■ Goal
Copy the entries below word for word, beginning with the line that contains "Screen dimensions: 960x540" and continuing through the line that contains "[x=190, y=223]", both included.

■ Records for the exercise

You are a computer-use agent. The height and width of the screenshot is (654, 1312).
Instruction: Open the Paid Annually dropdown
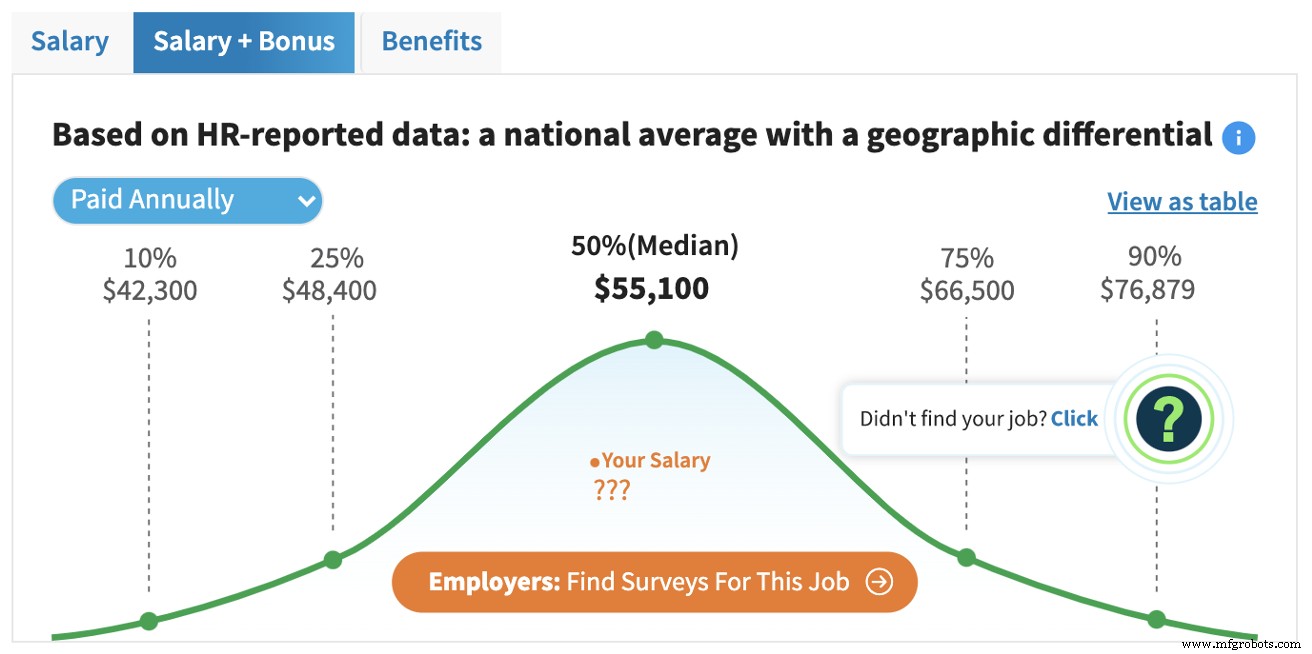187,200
==
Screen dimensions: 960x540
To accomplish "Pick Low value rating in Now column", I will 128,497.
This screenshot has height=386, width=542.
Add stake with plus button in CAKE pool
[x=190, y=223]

■ Task answer
Screen dimensions: 960x540
To accomplish "Pick Low value rating in Now column", I will 128,497.
This screenshot has height=386, width=542.
Add stake with plus button in CAKE pool
[x=190, y=223]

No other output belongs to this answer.